Mexican President Felipe Calderon speaks at the White House during a Washington visit March 3, 2011. UPI/Roger L. Wollenberg. | License Photo
MEXICO CITY, May 9 (UPI) -- Tens of thousands of people protested in Mexico City against violence raging since President Felipe Calderon began a crackdown on drug cartels, officials said.
Organizers at a Sunday march offered a manifesto calling for political reforms and a shift in crime strategy to improve the safety of Mexican citizens while rooting out corruption and ending impunity that allows wrongdoers to escape meaningful punishment, the Los Angeles Times reported.

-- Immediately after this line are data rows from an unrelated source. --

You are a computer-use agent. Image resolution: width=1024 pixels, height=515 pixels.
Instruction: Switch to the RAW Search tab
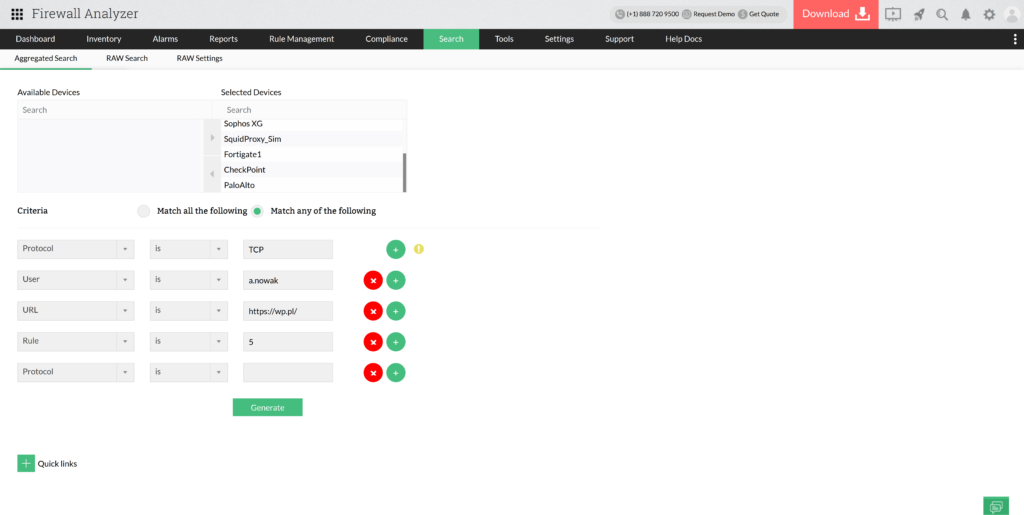(x=127, y=59)
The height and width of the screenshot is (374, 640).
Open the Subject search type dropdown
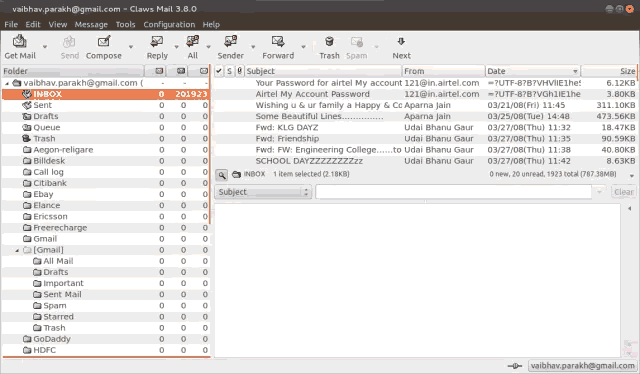point(263,192)
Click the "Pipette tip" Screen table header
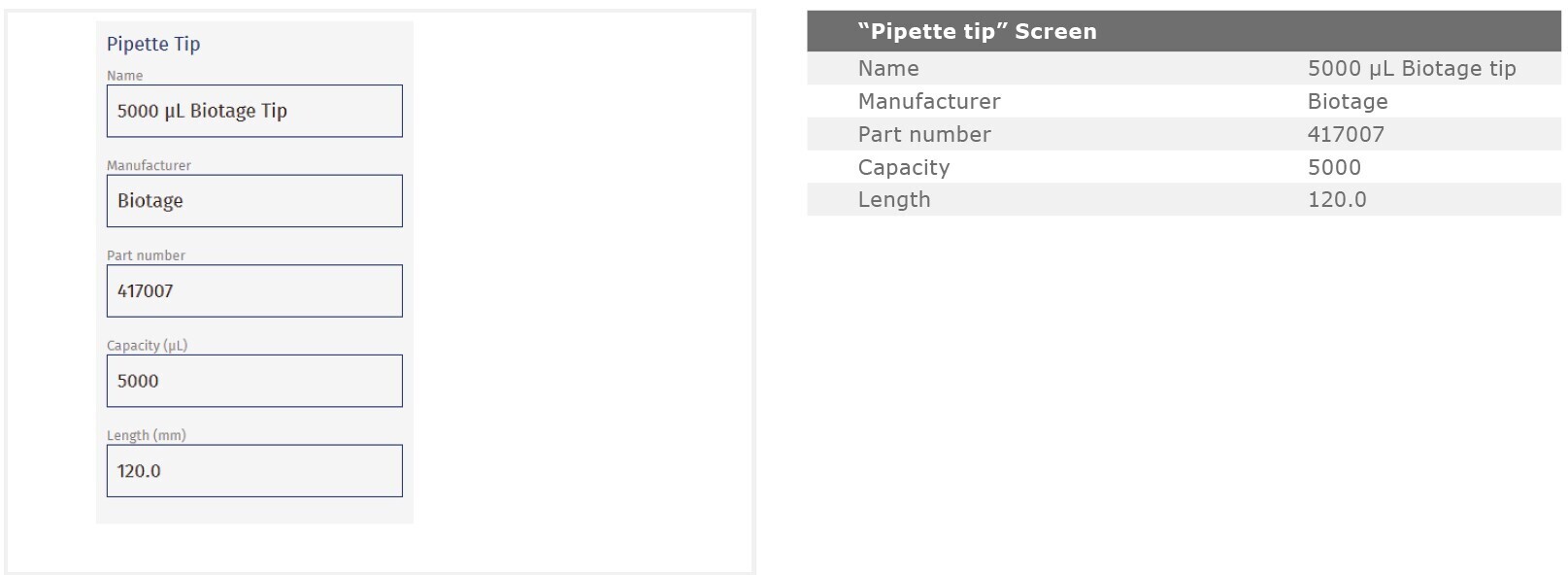The height and width of the screenshot is (575, 1568). (977, 31)
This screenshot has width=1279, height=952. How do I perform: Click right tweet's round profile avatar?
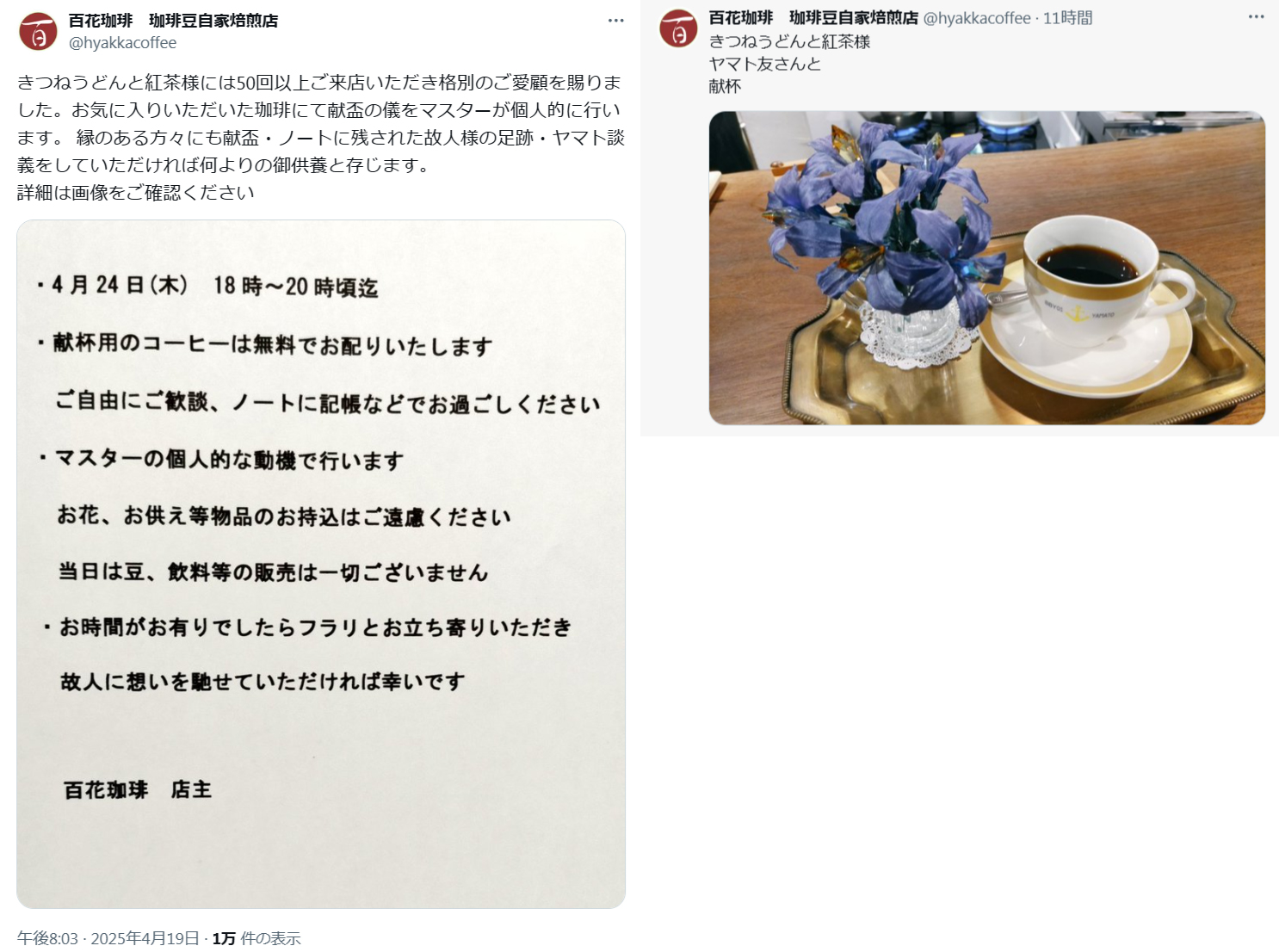[678, 28]
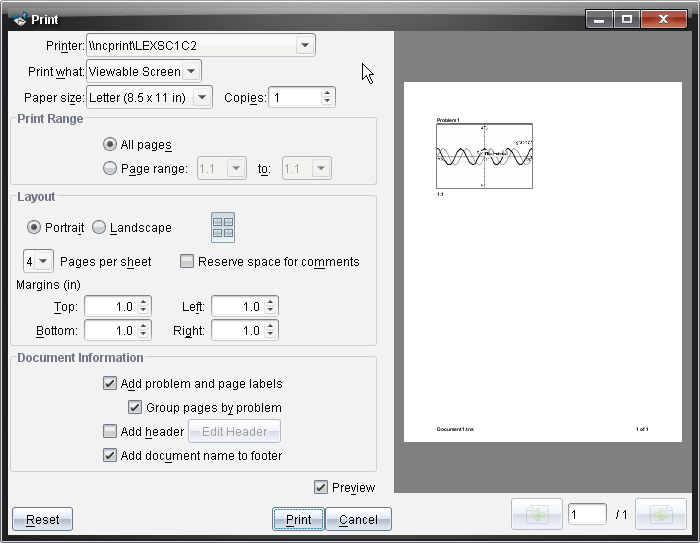Increase the Copies spinner value
700x543 pixels.
click(x=327, y=92)
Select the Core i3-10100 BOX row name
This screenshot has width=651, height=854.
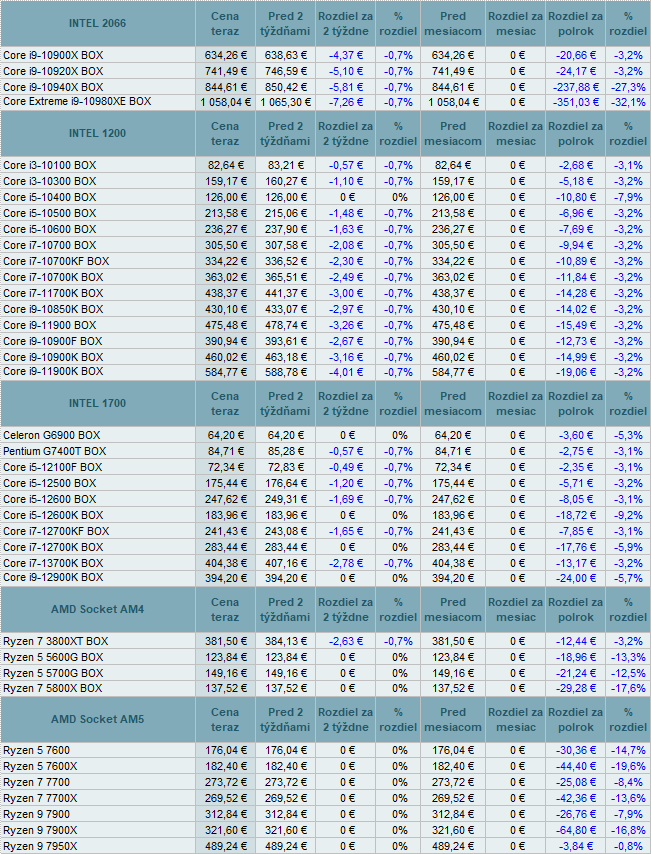point(50,165)
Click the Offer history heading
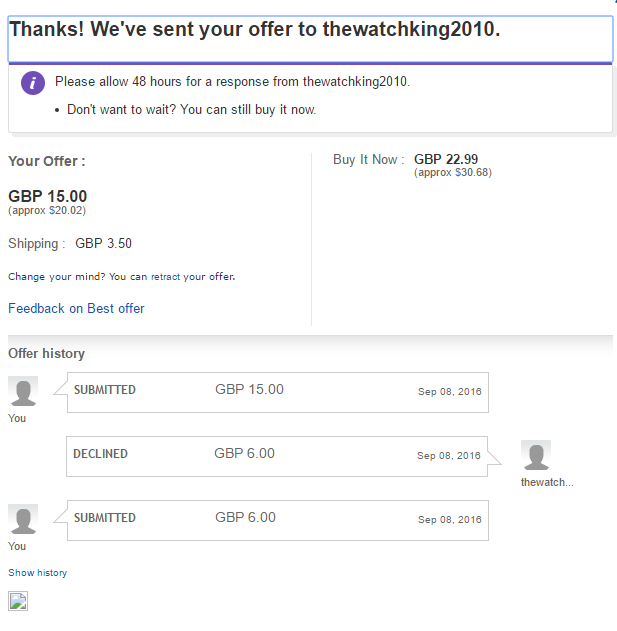617x631 pixels. tap(46, 353)
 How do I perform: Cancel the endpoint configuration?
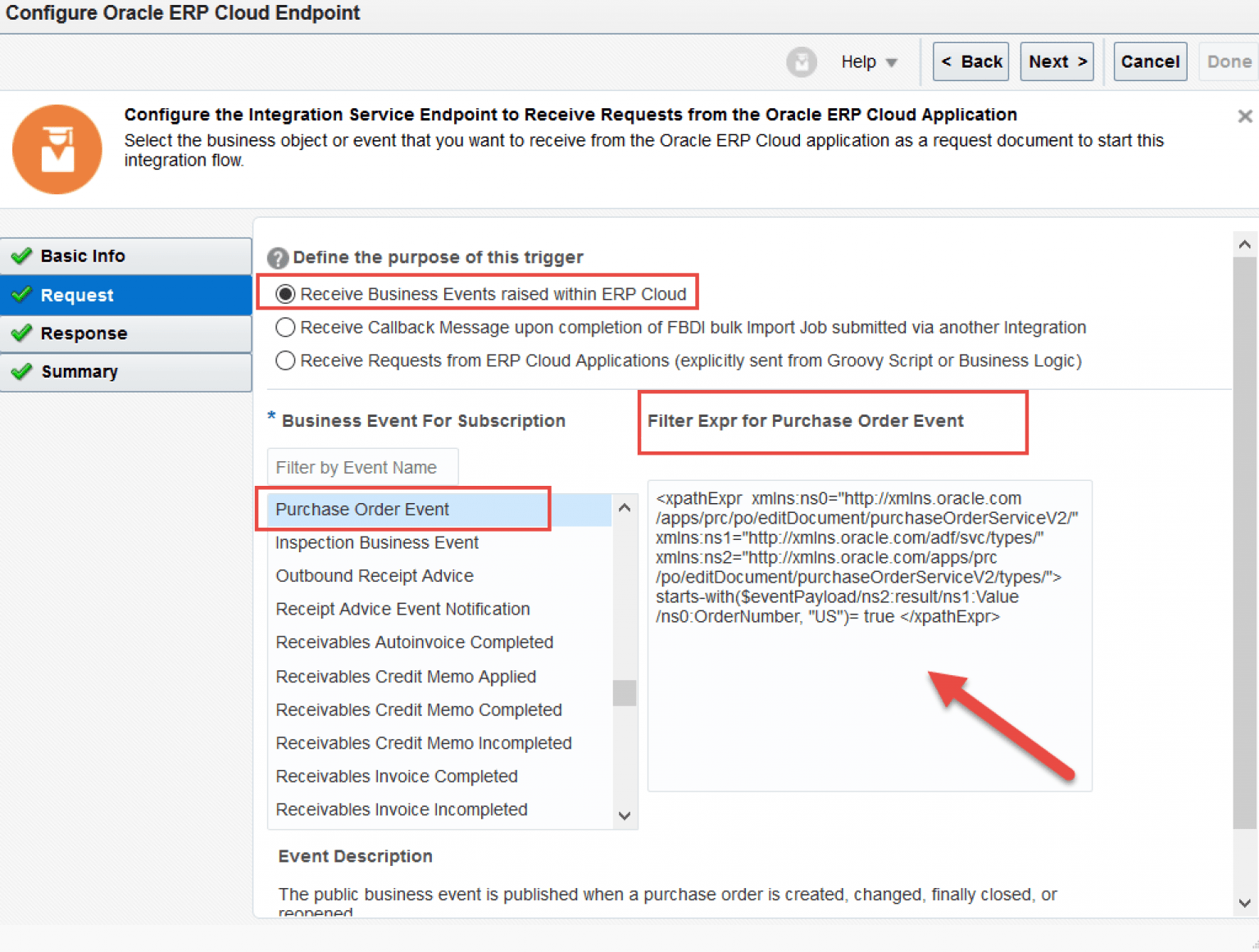coord(1150,61)
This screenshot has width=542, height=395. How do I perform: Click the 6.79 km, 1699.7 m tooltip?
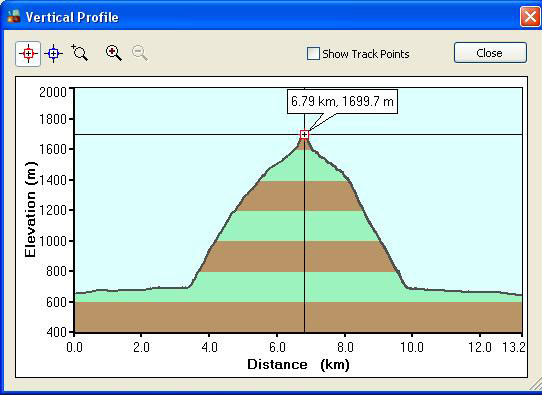pyautogui.click(x=342, y=102)
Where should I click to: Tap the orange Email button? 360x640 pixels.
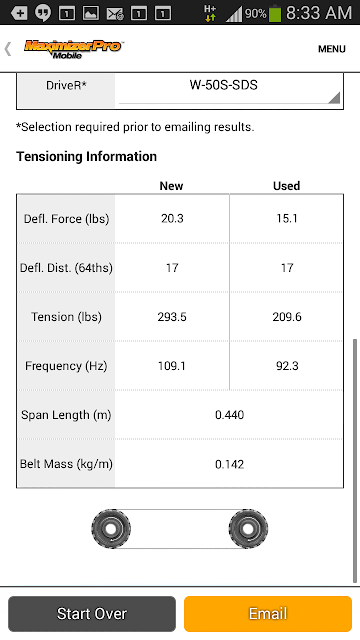tap(268, 614)
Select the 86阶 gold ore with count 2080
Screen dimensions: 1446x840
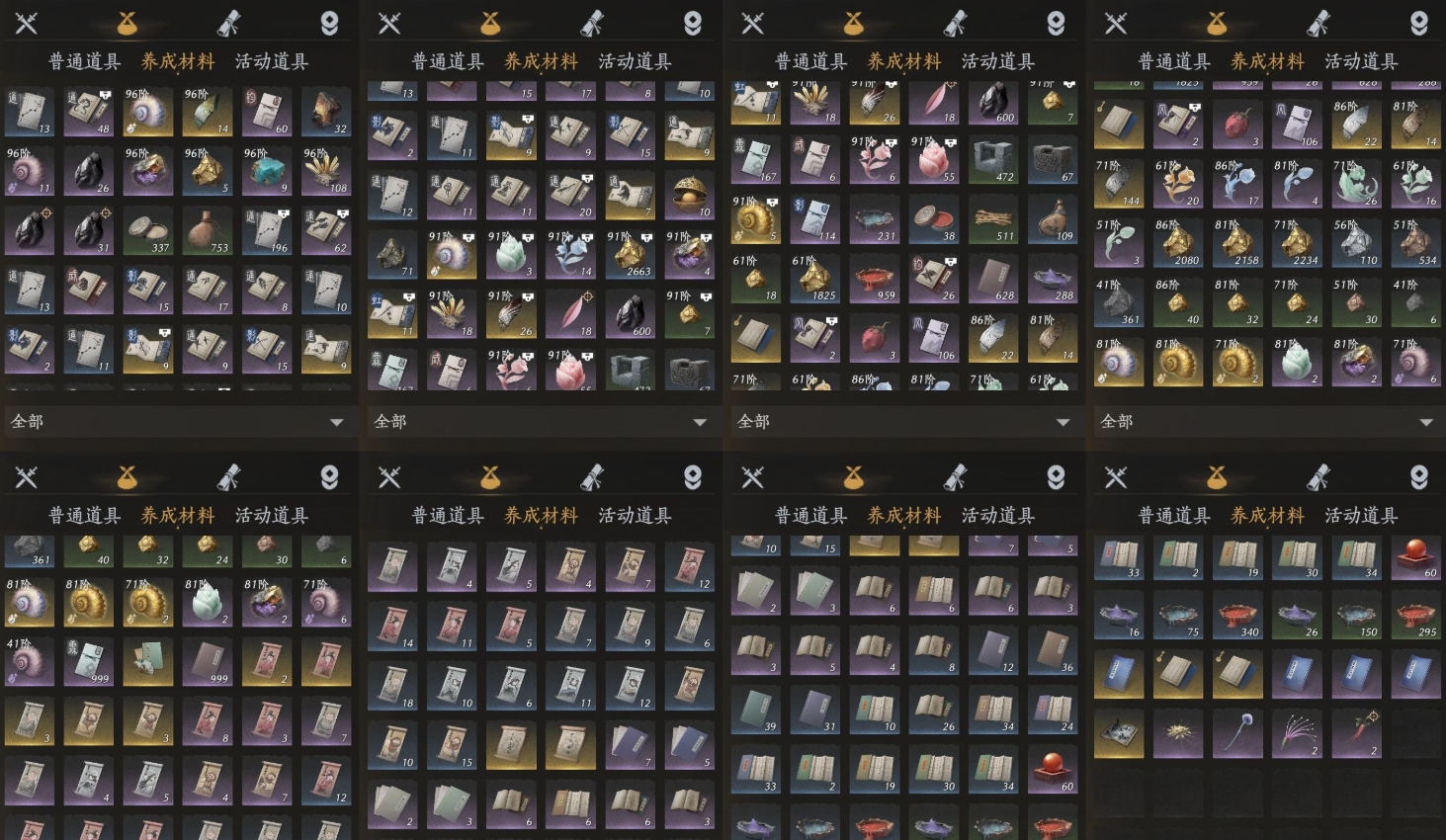point(1178,242)
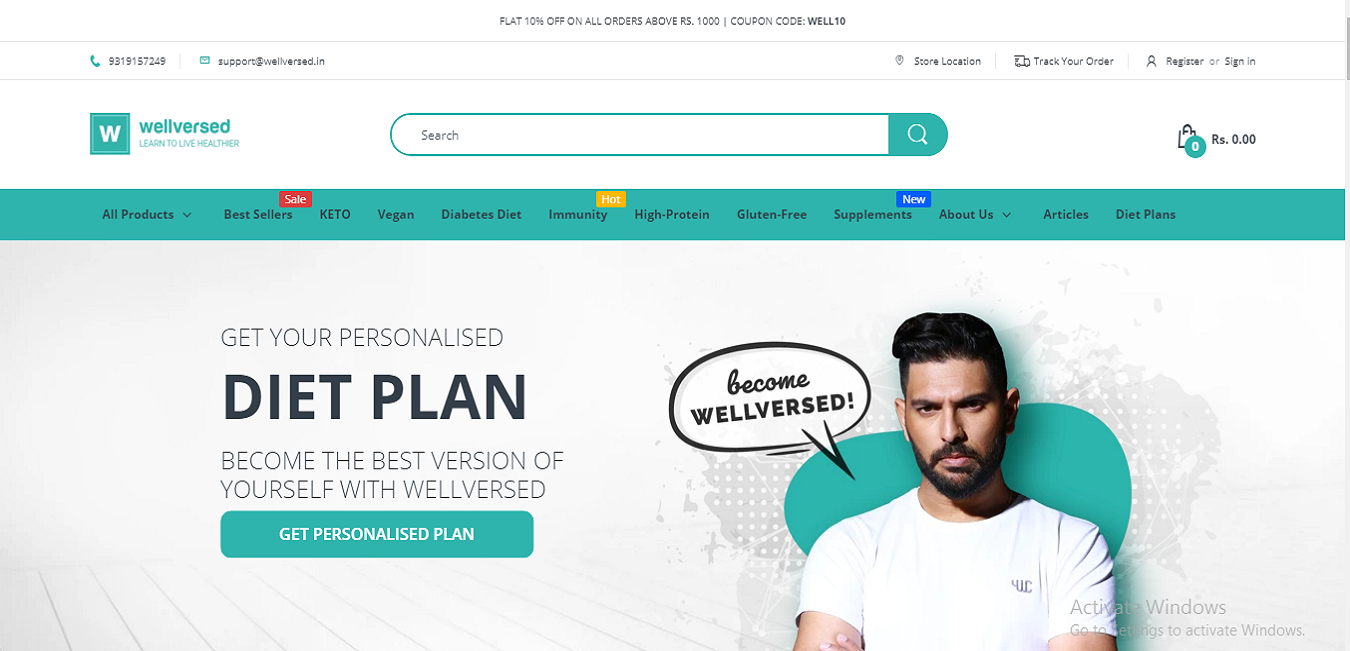The height and width of the screenshot is (651, 1350).
Task: Go to Supplements in the navigation bar
Action: [x=873, y=214]
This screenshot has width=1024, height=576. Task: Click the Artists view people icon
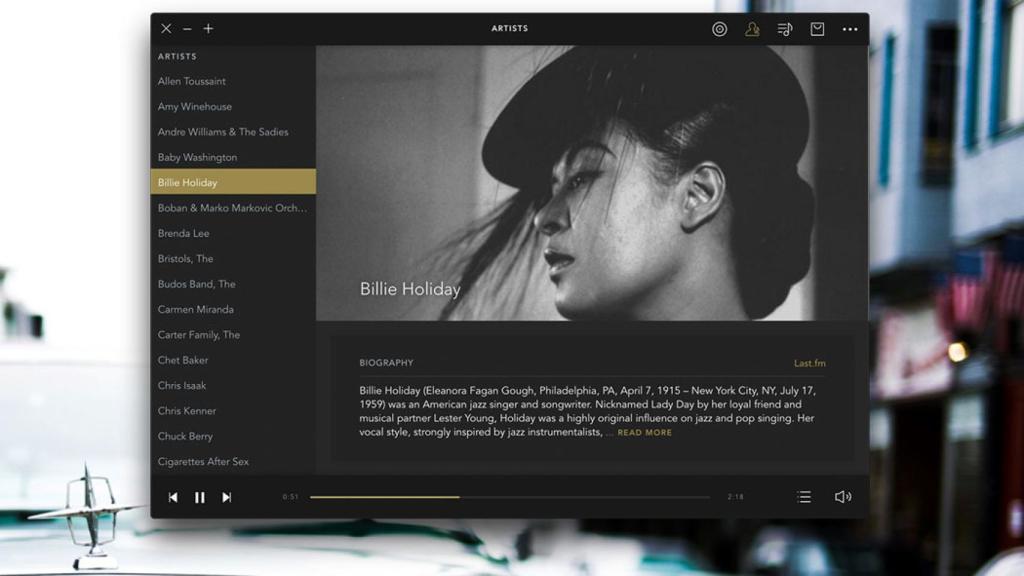click(x=752, y=29)
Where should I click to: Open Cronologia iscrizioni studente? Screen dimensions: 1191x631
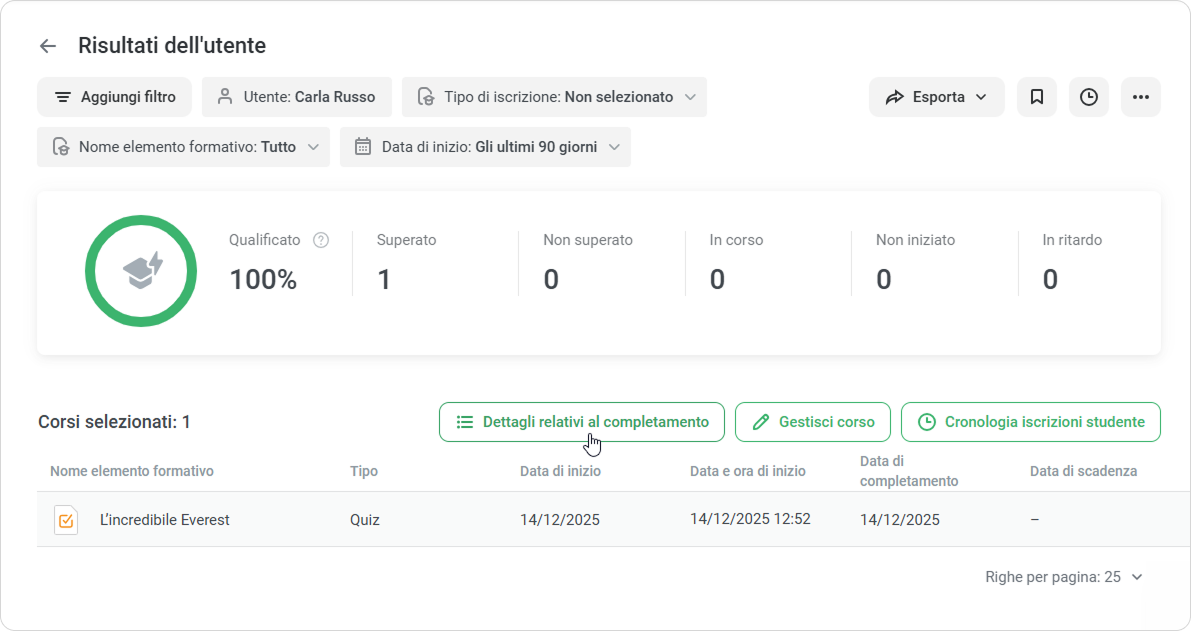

Demonstrations also were conducted in Washington and across Europe.
Protesters in Mexico City called on the United States to staunch the southbound flow of weapons that help arm the cartels.
Demonstrators carrying signs that read "No more blood!" and "We're fed up!" urged Calderon to end the military-led strategy.
Calderon has said it would be irresponsible to change direction in the government's battle against Mexico's powerful drug-trafficking organizations.
Mexican media, citing police officials, estimated 90,000 demonstrators filled a plaza, but organizers said the number was more than double the police total.
The march was led by poet Javier Sicilia, a frequent critic of Mexican leaders and the drug war. Sicilia's son and six other people were captured and killed by gunmen in Cuernavaca in March.
Sicilia and a group of several hundred marchers left Cuernavaca, about 60 miles south of the capital, on Thursday, picking up protesters as they walked to Mexico City.
Since Calderon took office about 4 1/2 years ago and declared war on Mexico's drug cartels, more than 34,000 people have been killed.